Several retailers in the West End of London are enjoying an ongoing uptick in tourist spend thanks to the weaker pound.

Bond Street development plan

Sterling plummeted to a 31-year low against the dollar in the days following the UK vote to leave the European Union, and was sitting at €1.18 and $1.32 today (August 2). As a result, tourist spend in some areas have spiked to levels normally only seen around Christmas, retailers and brands have reported.

“The figures are in line with December trading, which is unprecedented for this time of year,” confirmed Jace Tyrrell, chief executive of New West End Company, which represents retailers on London’s Bond Street, Oxford Street, Regent Street and 22 surrounding streets.

“The highest number of visitors are coming from Australia, China and the Middle East, largely due to the post-referendum weak pound. Some retailers are reporting over a 30% uplift in sales compared to the same period last year, with the highest spend on luxury goods, accessories and fashion.”

Jane Hartley, commercial director at women’s footwear brand Penelope Chilvers, which has stores on Duke Street and Ledbury Road, said sales were up 56% year on year in July.

“We’ve seen a significant increase in tourist footfall in both the London stores over the last month, as well as an increased international spend online,” she said. “Unlike this time last year, our overseas visitors are here to shop rather than to browse and even though we’re currently on markdown, full-price new collection conversion is strong.”
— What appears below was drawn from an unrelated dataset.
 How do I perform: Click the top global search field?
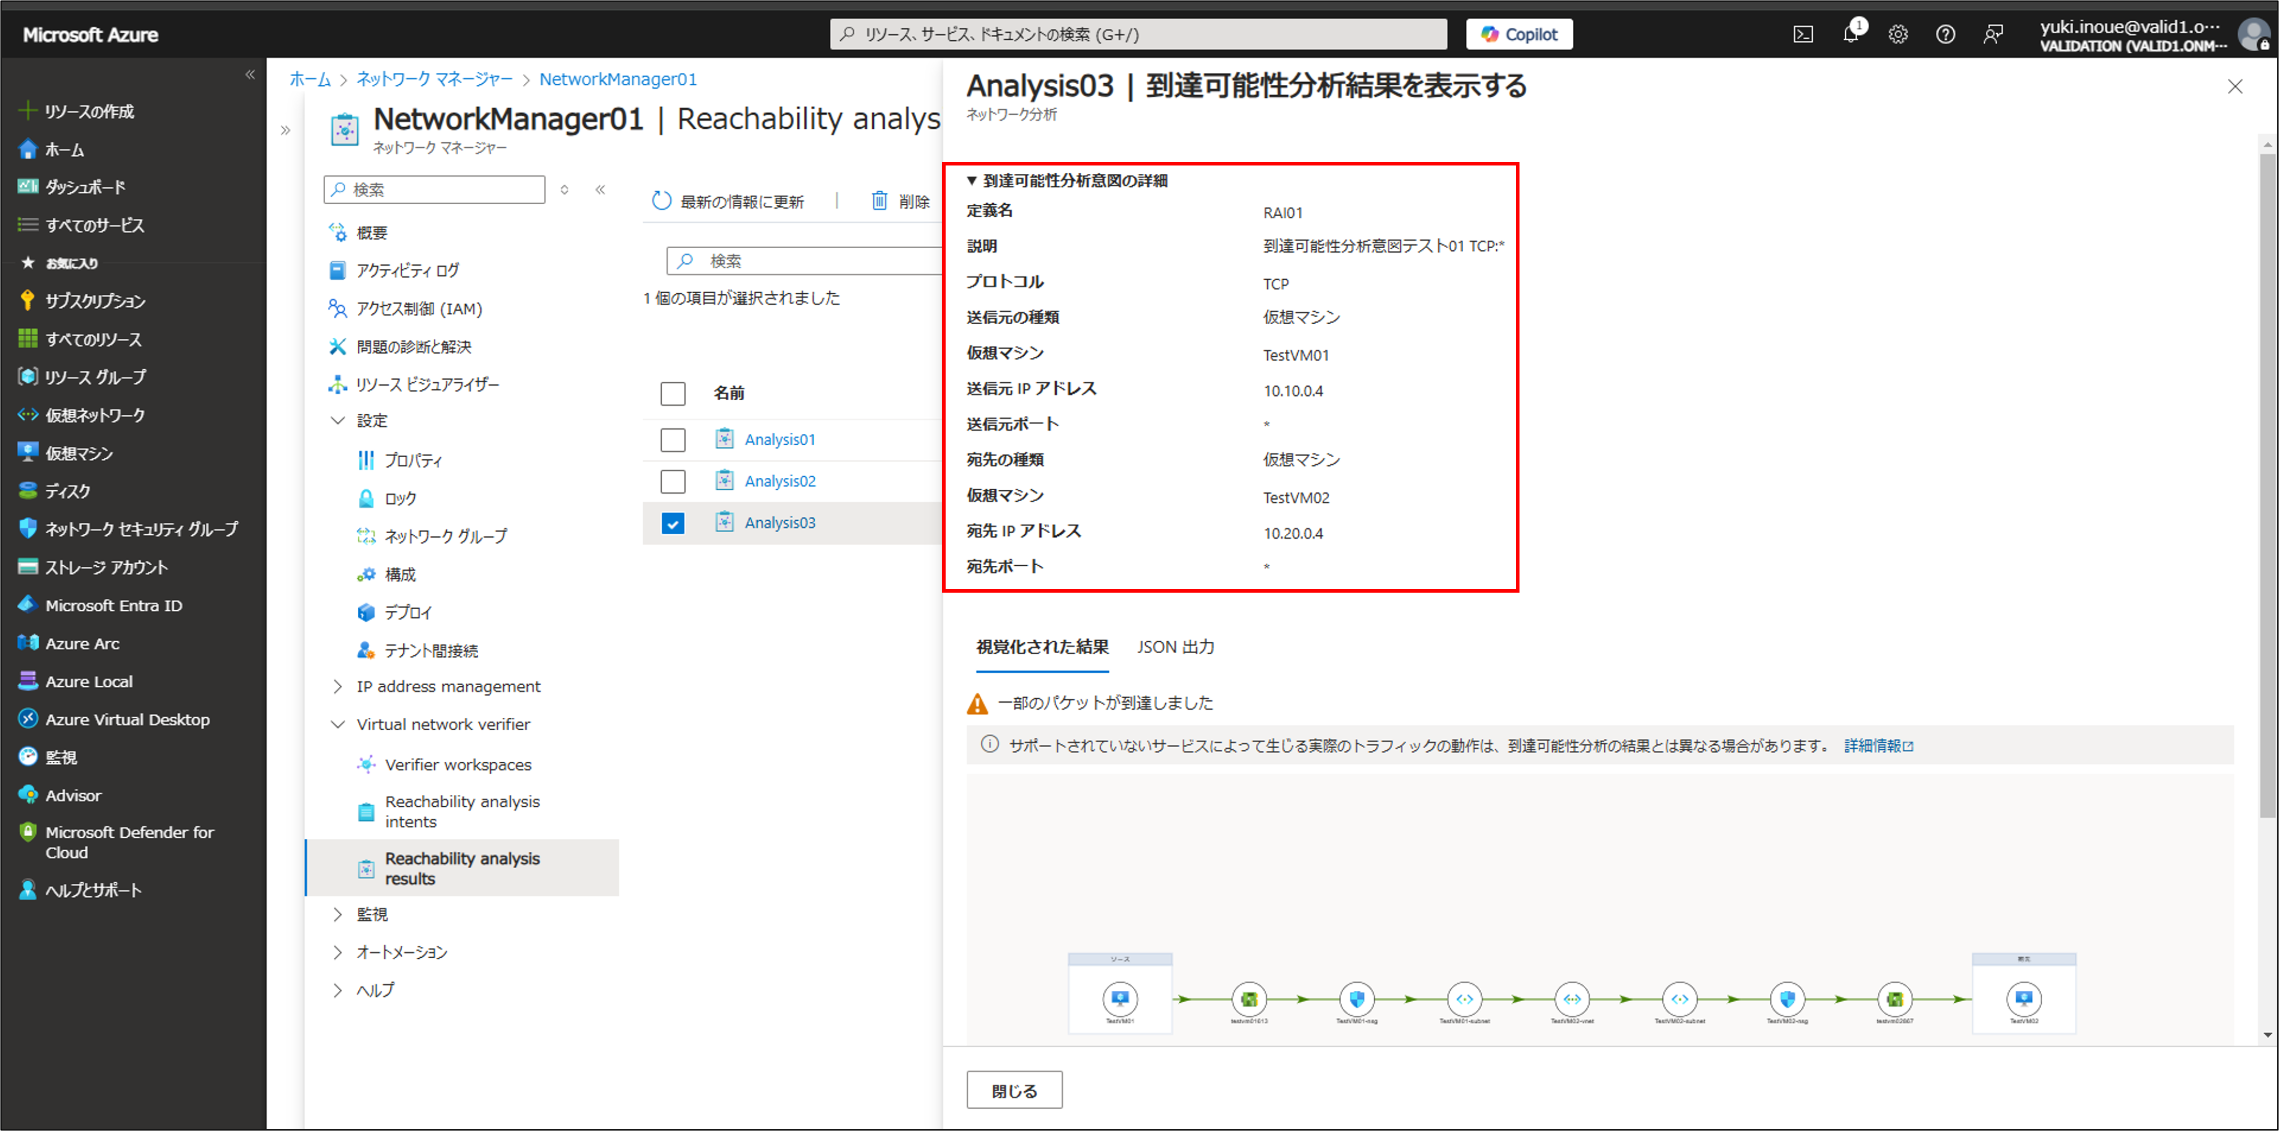pos(1138,35)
James Eden, founder and chief executive of British firm Private White VC, based on Duke Street, agreed: “We have seen a significant uplift in both tourist numbers and the amount overseas customers are spending per transaction due to the collapse of the pound. The same can been seen online with a significant uplift in traffic, enquiries and ultimately sales, post-Brexit.”
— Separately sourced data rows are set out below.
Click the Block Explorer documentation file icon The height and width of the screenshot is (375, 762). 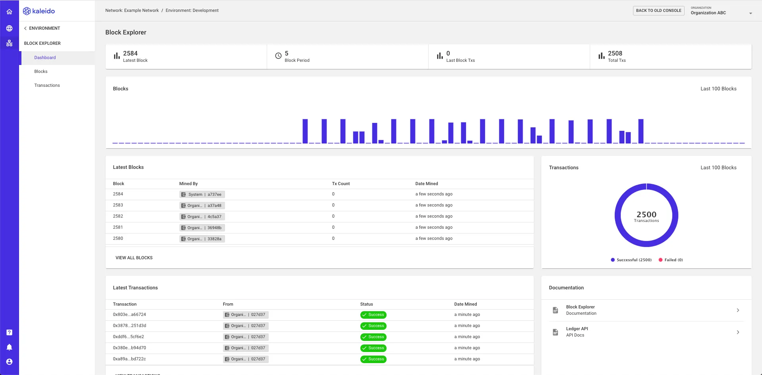(555, 310)
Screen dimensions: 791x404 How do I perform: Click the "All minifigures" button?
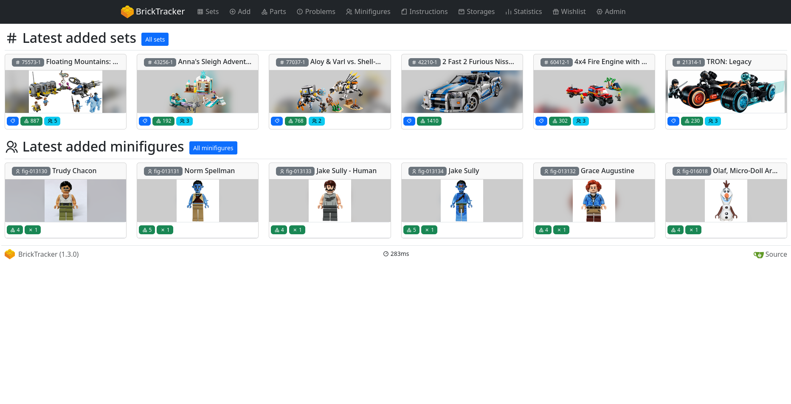(x=213, y=148)
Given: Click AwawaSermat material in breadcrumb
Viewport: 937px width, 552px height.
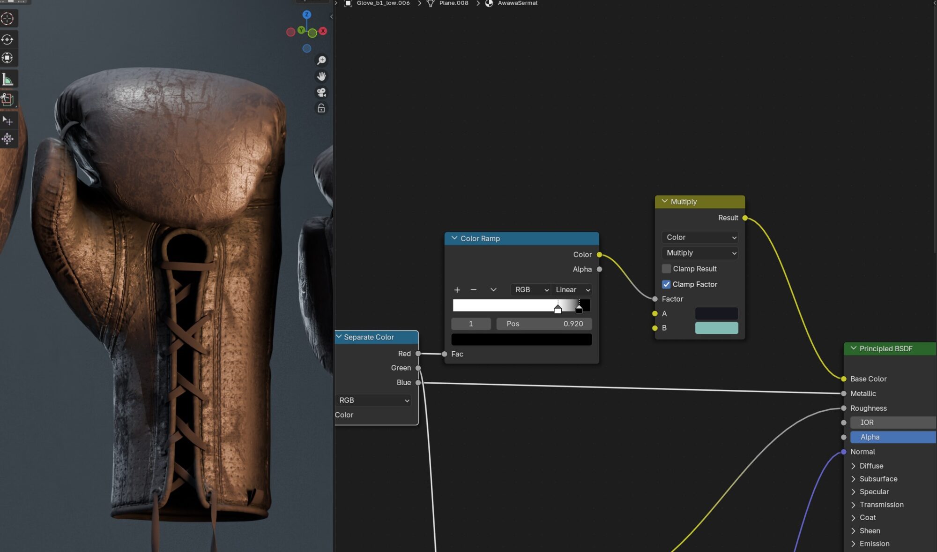Looking at the screenshot, I should click(517, 3).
Mark Henderson, chairman of men’s tailoring business Gieves & Hawkes and chairman of London Luxury Quarter agreed that Mayfair, Piccadilly, St James and Bond Street would be “more attractive” because of the exchange rates.

Fenella Barber, director for creative and consumer at the China-Britain Business Council, said: “There is chatter online in China that there are bargains to be had in the UK at the moment and they love a good bargain. It takes time to sort a visa, but if people were weighing up if they should come to the UK, this would swing it.”

However, department store bosses were more cautious. Harrods managing director Michael Ward said: “I think it is too early to tell given the short timing [since the Brexit vote]. We will have a better read by September.”

House of Fraser chief executive Nigel Oddy agreed: “It’s still tough out there, so it’s difficult to tell at the moment. Cities like London, Edinburgh and Bath have been doing a bit better over the last few weeks, but it’s a marginal improvement on last year. I think there is still a huge worry over terrorism following the attacks in Paris and Brussels, so there may be some reluctance for tourists to visit.”